Memorable books by R.K. Narayan

Malgudi Days

Malgudi Days is a collection of short stories involving incidents and experiences in the life of the people of this fictional city named Malguidi that remains central to all of Narayan's works. Once again, the stories are not meant to convey something overly profound or insightful but a mere narration of short-lived experiences that in themselves contribute to the realisation of the subtleties of Indian life.

Malgudi, a small South Indian town provides the setting for almost all of Narayan's novels and short stories. Malgudi, of course, does not exist. It is for Narayan, just as Wessex is for Thomas Hardy or Yoknapatawpha for William Faulkner, an imaginary landscape inhabited by the unique characters of his stories.

In Narayan's words himself: "Malgudi was an earth-shaking discovery for me, because I had no mind for facts and things like that, which would be necessary in writing about Malgudi or any real place. I first pictured not my town but just the railway station, which was a small platform with a Banyan tree, a station master, and two trains a day, one coming and one going. On Vijayadasami I sat down and wrote the first sentence about my town: The train had just arrived in Malgudi Station. "

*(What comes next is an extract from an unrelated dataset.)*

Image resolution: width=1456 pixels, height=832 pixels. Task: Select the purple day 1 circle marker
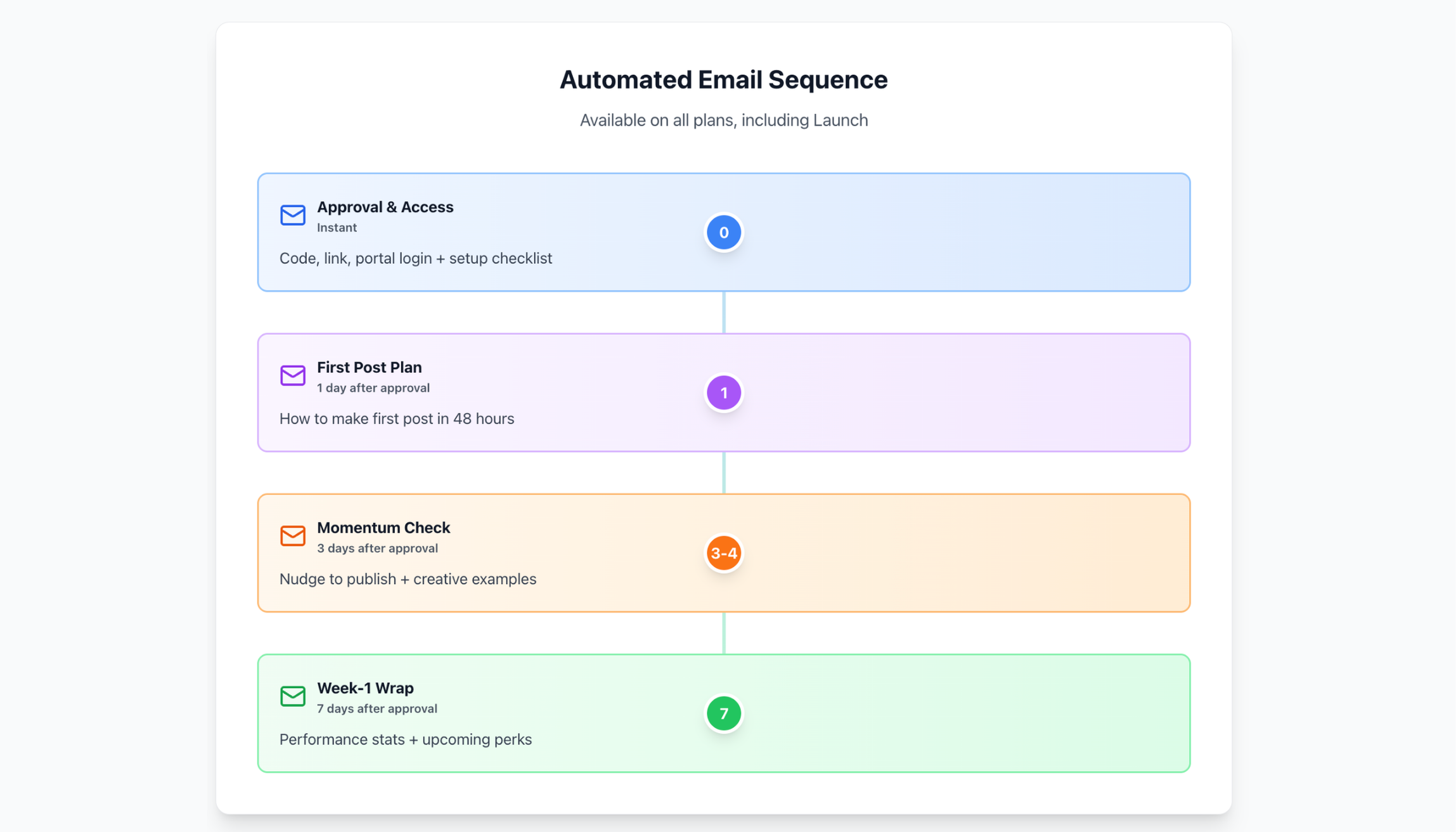(x=723, y=393)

In the words of A. Hariprasanna: "Narayan creates his fictional world of Malgudi as an essentially Indian society or town. The Indian-ness and Indian sensibility pervaded the whole place. Narayan's Malgudi is also a microcosm of India. It grows and develops and expands and changes, and is full of humanity, drawing its sustenance from the human drama and is enacted in it."

My Days: A Memoir

My Days: A memoir, is an autobiography of R.K. Narayan. Unlike his other texts which normally utilise a fictional setting with fictional characters, the book involves true characters that Narayan met in his lifetime, his perspective on these people and how it influenced his writing styles.

My Days is a beautifully compiled book that would otherwise seem like any other of Narayan's novels, until one realises that its an actual narration of his life and his childhood. For an avid Narayan fan, the book truly brings to life how each one of us at some point or the other has had experiences which at the time may have seemed negligible but in time when he think back of our past, they seem to be the only incidents we recall in their truest spirit.

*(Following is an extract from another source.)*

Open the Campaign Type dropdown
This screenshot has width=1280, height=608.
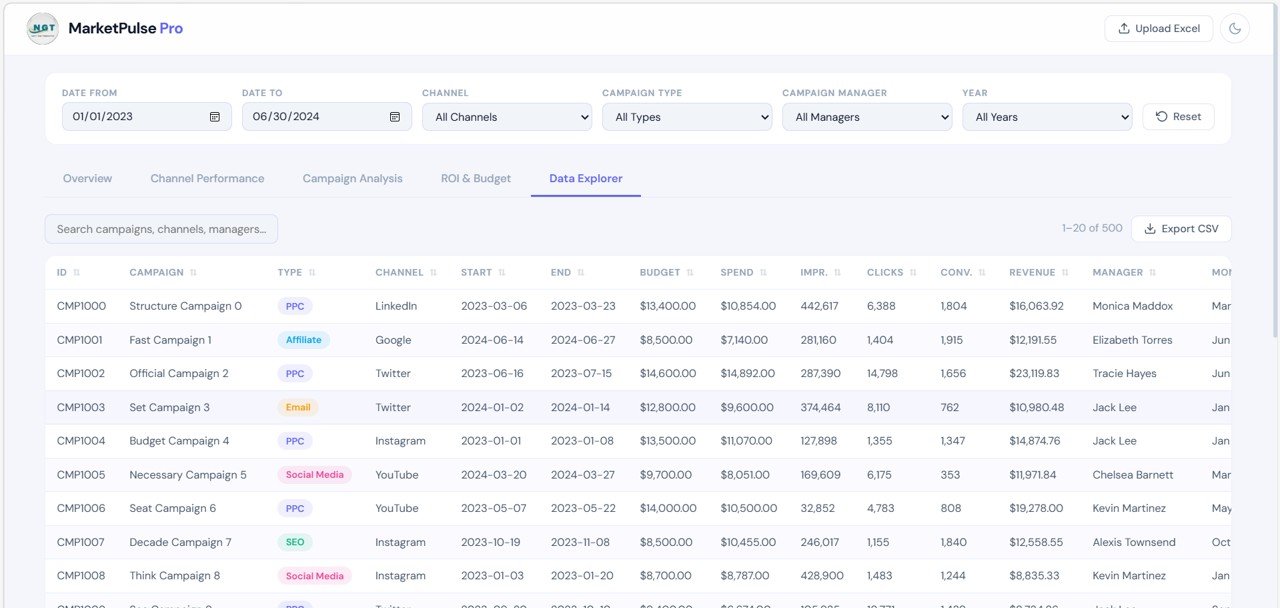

A wonderful book, imbibing a unique sense of nostalgia that is distinct for all its readers.

The Ramayana

Released in 1972, an English translation of the ancient Indian epic of Ramayana. R.K. Narayan, uniquely blends in his simple writing style with the subtleties and intricacies of one the most widely read Indian epics. The story is rewritten in a more modern perspective in order to draw on its similarities and dissimilarities with modern Indian society.

The Ramayana is the story of Lord Rama, who was exiled for 14 years along with his wife Sita and his younger brother, Lakshman who accompanied his elder brother in the spirit of his duty to take care of his brother and sister-in-law. While in exile, numerous events and encounters of Lord Rama with caravans, priests, warriors, demons are what eventually contribute to the epic. In the latter half of the epic, Sita is kidnapped by the king of demons, Ravana. The story then elaborates on Rama's anger and his vow to get his wife back from the Ravana, which eventually leads to a battle between the two. While Ravana, as king is backed by his kingdom and his army, Rama who's in exile is accompanied by his younger brother, an army of monkeys, the monkey god Hanuman. Rama who in ancient Indian tradition is beleived to be a reincarnation of Visnu eventually returns to his kingdom with Sita and Lakshman.

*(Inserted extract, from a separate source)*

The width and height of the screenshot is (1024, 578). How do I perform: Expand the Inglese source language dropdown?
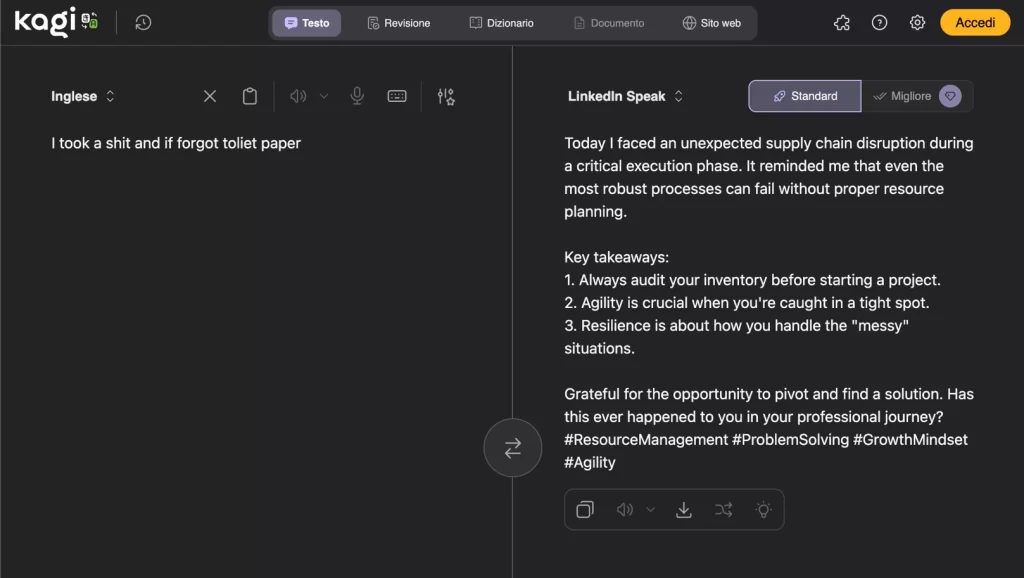click(x=83, y=96)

The beauty of the novel lies not in the numerous events that happen towards Rama's completion of his exile and his effort to get his wife back. A wonderful read, while reflecting on Indian culture and value systems.

The Guide

The Guide is one of R.K. Narayan's most interesting books which begins as a comic look at the life of a rogue, but evolves into something quite different. In a fairly compact and concise manner the book conveys the numerous aspects of the day to day lives of India people. The different culture systems, the superstitions and values of the people of a small town named Malgudi serve as a reflection on Indian society altogether.

The main character of the story is Raju, who is also the narrator of the story. He starts with a description of his life as a kid, his experiences, his education. The story intertwines a series of experiences as a kid and as an adult that eventually lead to Raju's becoming a rogue, his imprisonment and his life thereafter. One starts out with the belief of Raju as a thief and a criminal and then ends with the reader in sympathy for the Raju. The guide refers to his profession as a guide for the villagers and the foreigners when they come to this small town.